*** Opening of GIVEN INFORMATION ***

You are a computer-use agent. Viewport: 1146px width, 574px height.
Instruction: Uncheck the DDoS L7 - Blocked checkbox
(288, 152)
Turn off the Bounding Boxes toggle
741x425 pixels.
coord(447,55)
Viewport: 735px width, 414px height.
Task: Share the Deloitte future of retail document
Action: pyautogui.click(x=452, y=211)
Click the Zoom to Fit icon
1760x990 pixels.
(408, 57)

*** Close of GIVEN INFORMATION ***

Every line from the one containing "Instruction: Uncheck the" through the last line above should be retyped exactly; no other lines are wanted.

▶ TASK OUTPUT
Instruction: Uncheck the DDoS L7 - Blocked checkbox
(288, 152)
Turn off the Bounding Boxes toggle
741x425 pixels.
coord(447,55)
Viewport: 735px width, 414px height.
Task: Share the Deloitte future of retail document
Action: pyautogui.click(x=452, y=211)
Click the Zoom to Fit icon
1760x990 pixels.
(408, 57)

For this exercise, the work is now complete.